* _Quoted passage_
BEGIN
If you walk into any bookstore, you’ll find an enormous section called “romance,” full of steamy love affairs. Even if you shop in the “mystery” or “adventure” sections, nearly every story will have a “love interest” as a subplot. It seems like no story can be told without it. How will the lonely hero find a soul mate and live happily ever after?
Our culture prioritizes finding romantic love, assuming that “living happily ever after” is the key to life well-lived. Until you discover your one true love, you’re filled with anxiety and self-questioning. So our culture resonates emotionally with this “redemption story of loneliness.”
It might surprise you that we don’t find much of this at all in the Bible. Not that we don’t see passion, like in Song of Solomon.
But for much of history, marriages were arranged. Families decided who their children would marry. You had about as much choice in who would be your spouse as you did your brothers and sisters, but you grew to love them anyhow. The key to success in life wasn’t to find a lover but to raise a bountiful family–a source of pride, love, and support when you got old.
Because of this, the Bible has a very different recurring emotional subplot—the “redemption story of barrenness.” We see it over and over: Abraham and Sarah. Isaac and Rebekah. Jacob and Rachel. Hannah and Elkanah. Elizabeth and Zechariah. Each of them faces the awful fate of dying childless. This is the worry that filled people’s prayers.
We point out how unfair it is that ancient society would see infertility as a sign of failure, but the rules of romance have harsh standards too. To compete at love, one must be attractive and charming. To be ugly or awkward is to be a social failure. Just ask anyone who’s felt the rejection of being unable to get a date. Women felt their culture’s shame more strongly then, and they feel shame more strongly in our culture too. But both sexes have never been immune to feeling like they don’t measure up.
Once you have this in mind, the epic story of Abraham makes much more sense. He believed in God, but he and his wife Sarah were childless. God promised him the greatest of all blessings —a family that outnumbered the stars in the sky. This was the story that resonated with humanity down through the ages, when success in life was defined by having a big family.
Because of Abraham’s unwavering faith, God promised him the greatest of blessings—that he would be the father of many nations. Because it was assumed that descendants would be like their forefathers, it made sense that Abraham would instill in his children his strong faith in God, and a great nation of believers would result. That’s really the overall “plot” of the Bible—how God would fulfill his promise to Abraham, and how God would use this family to bless the world.
Why was Jesus Single Then?
If having a family was so critical, why did both Jesus and Paul embrace the single life? Jesus himself noted that few will be able to accept a calling to singleness:
Not everyone can receive this saying, but only those to whom it is given. For there are eunuchs who have been so from birth, and there are eunuchs who have been made eunuchs by men, and there are eunuchs who have made themselves eunuchs for the sake of the kingdom of heaven. Let the one who is able to receive this receive it. (vv. 11–12)
END
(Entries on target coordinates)
BEGIN
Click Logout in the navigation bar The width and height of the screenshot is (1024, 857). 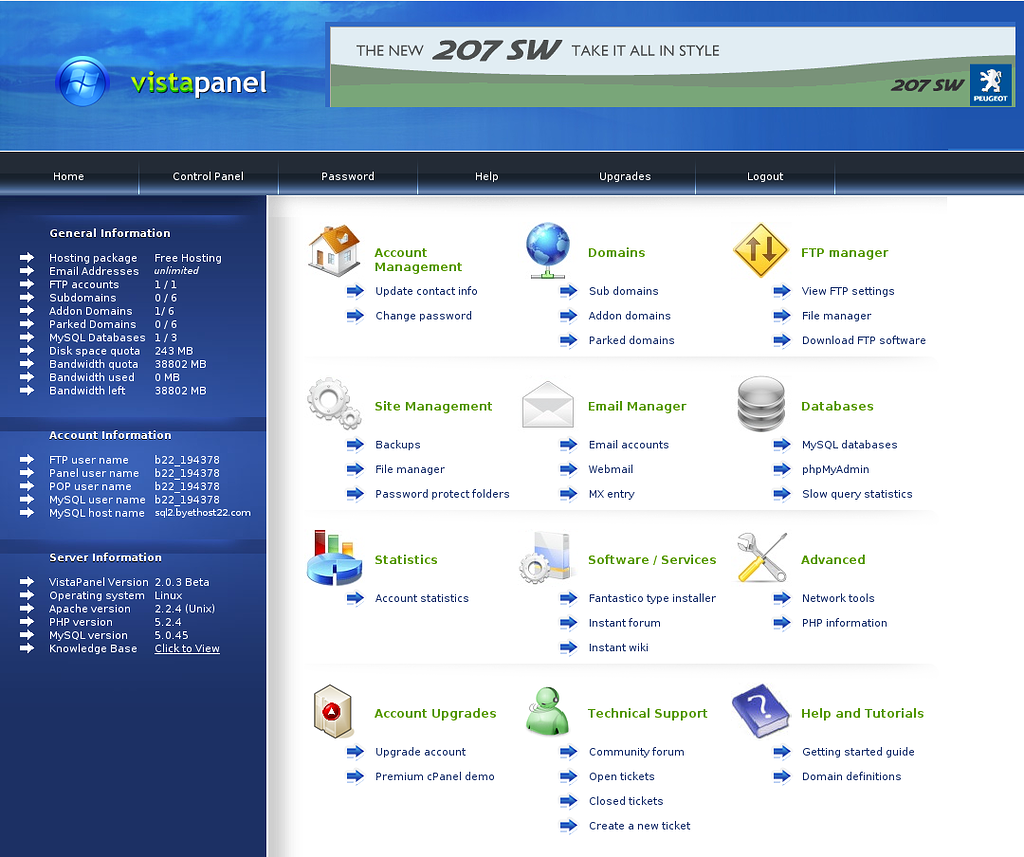(x=765, y=176)
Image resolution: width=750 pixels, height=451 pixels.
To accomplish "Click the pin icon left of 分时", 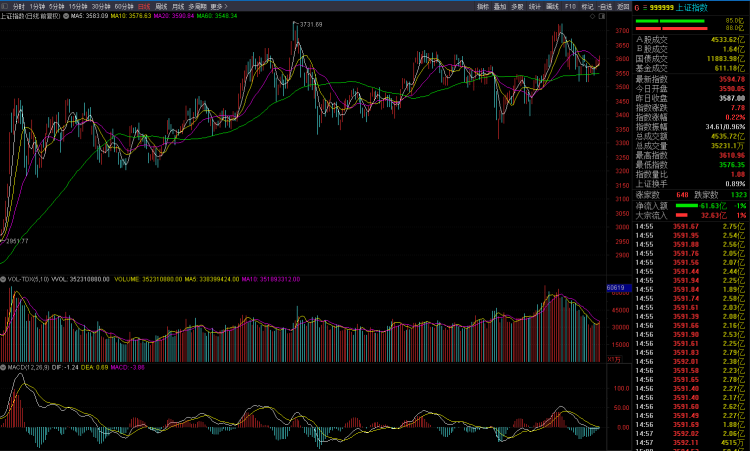I will click(5, 7).
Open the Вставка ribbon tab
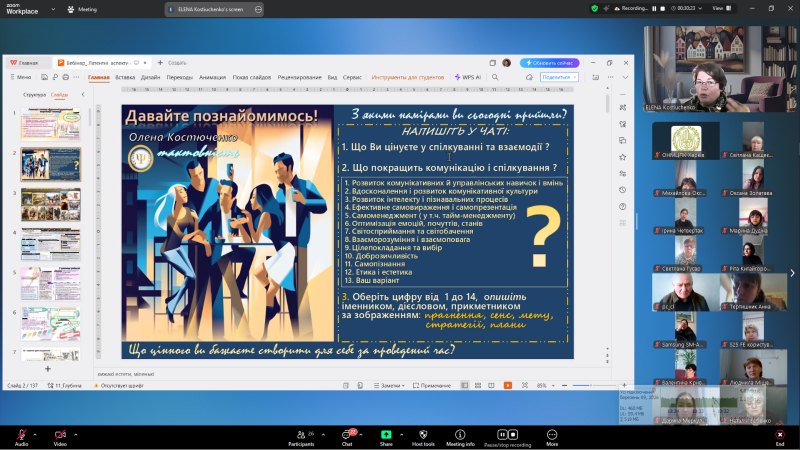Screen dimensions: 800x450 tap(125, 76)
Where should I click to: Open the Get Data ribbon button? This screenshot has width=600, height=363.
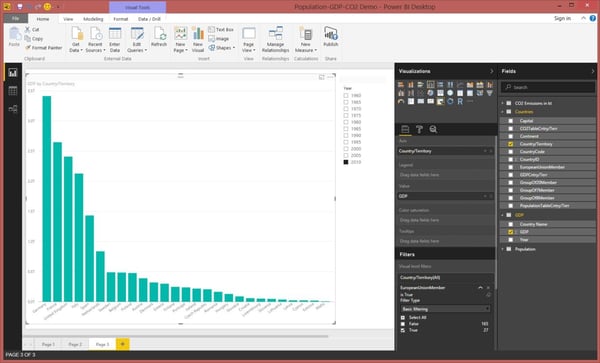pos(76,40)
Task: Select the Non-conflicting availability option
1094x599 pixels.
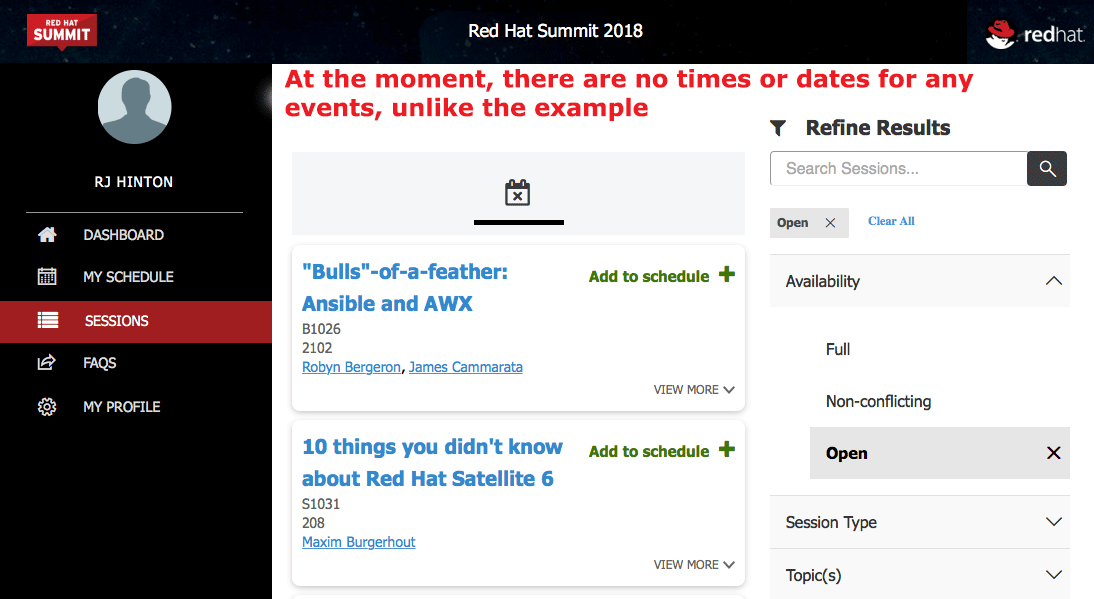Action: pyautogui.click(x=878, y=401)
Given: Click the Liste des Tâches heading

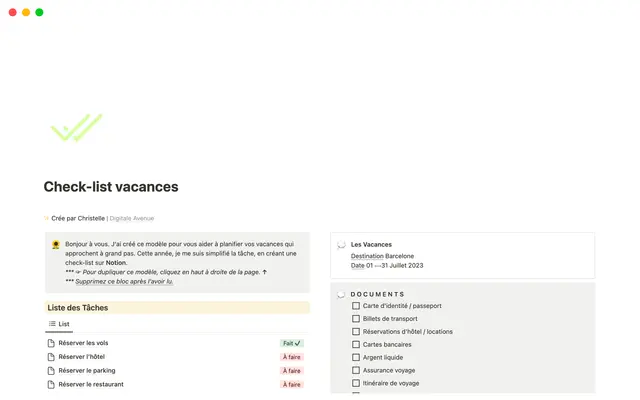Looking at the screenshot, I should click(77, 307).
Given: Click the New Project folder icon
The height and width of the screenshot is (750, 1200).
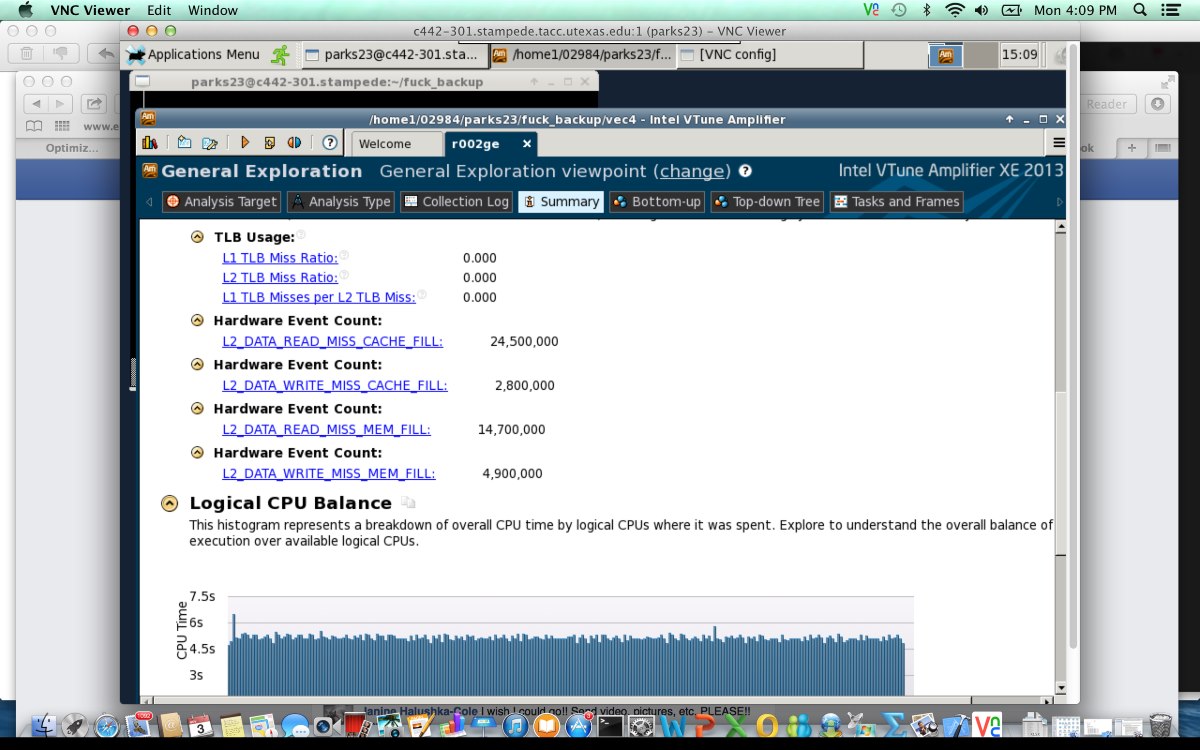Looking at the screenshot, I should point(184,143).
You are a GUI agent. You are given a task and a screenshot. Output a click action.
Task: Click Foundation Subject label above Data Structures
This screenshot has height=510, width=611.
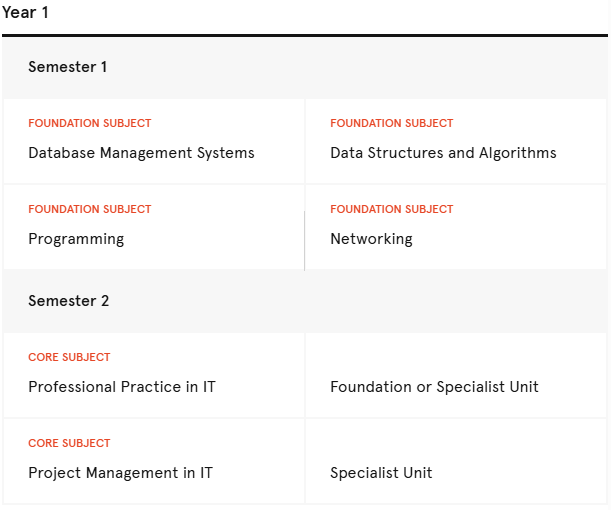pyautogui.click(x=392, y=123)
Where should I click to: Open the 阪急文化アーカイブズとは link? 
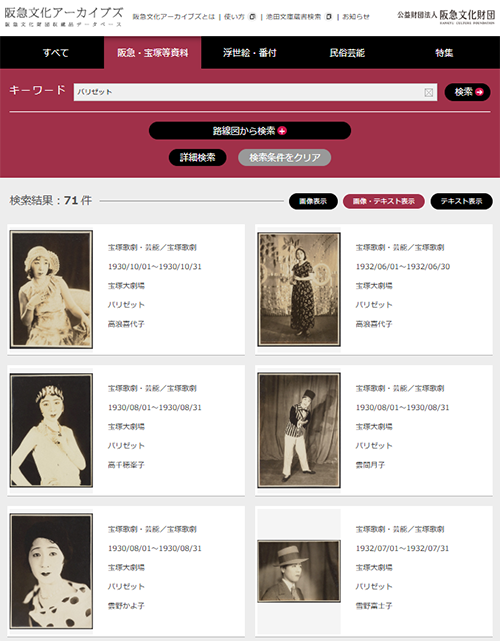point(173,17)
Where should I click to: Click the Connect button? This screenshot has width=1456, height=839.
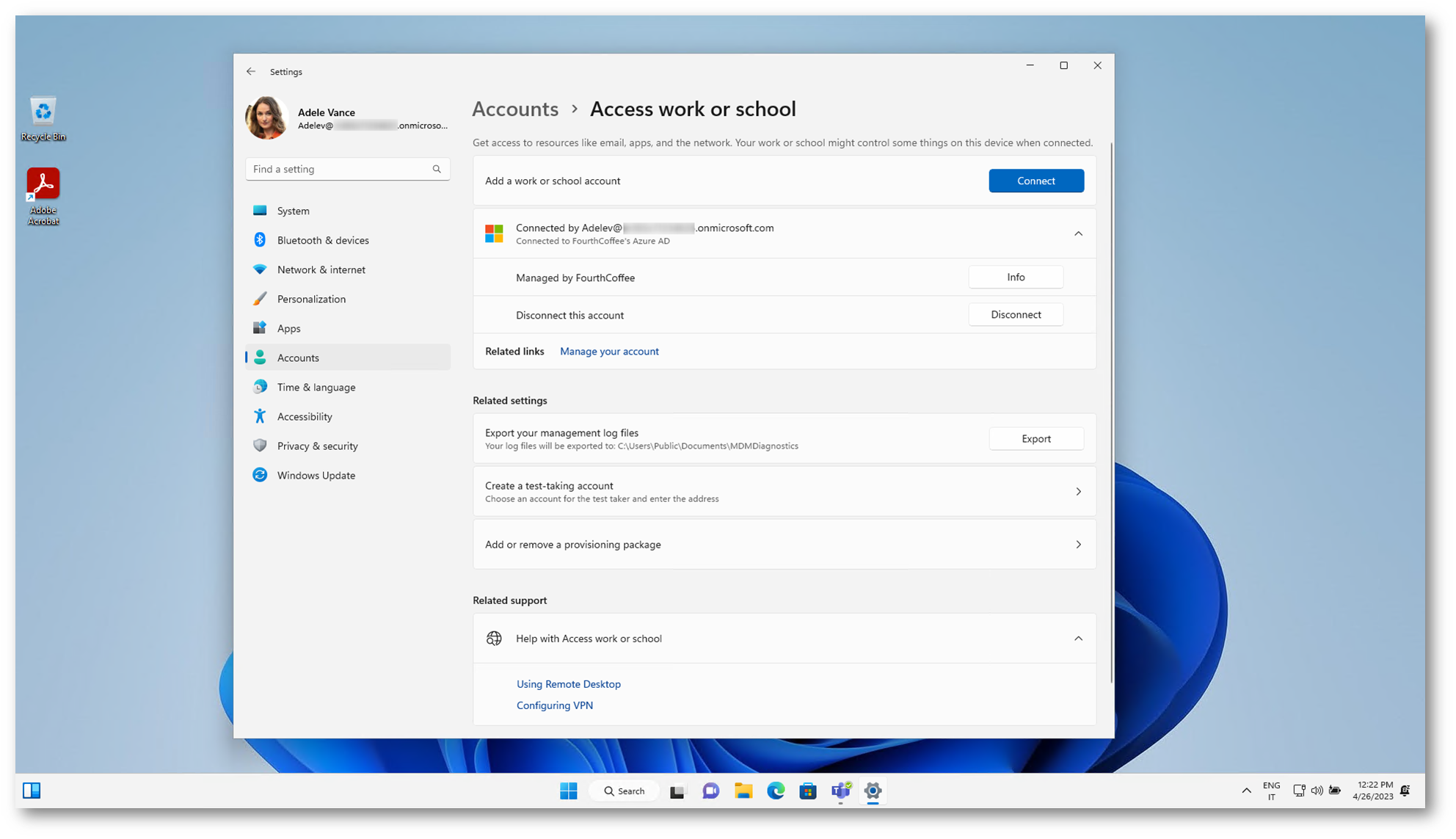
END
* _Given instruction A_
According to the essay on love and barrenness in the Bible, what was the key to success in life when marriages were arranged?
* _Given instruction B_
Transcribe part of the essay on love and barrenness in the Bible, beginning at the words "Because of Abraham’s" and stopping after "bless the world.".

* _Task output A_
Raising a bountiful family, a source of pride, love, and support in old age.

* _Task output B_
Because of Abraham’s unwavering faith, God promised him the greatest of blessings—that he would be the father of many nations. Because it was assumed that descendants would be like their forefathers, it made sense that Abraham would instill in his children his strong faith in God, and a great nation of believers would result. That’s really the overall “plot” of the Bible—how God would fulfill his promise to Abraham, and how God would use this family to bless the world.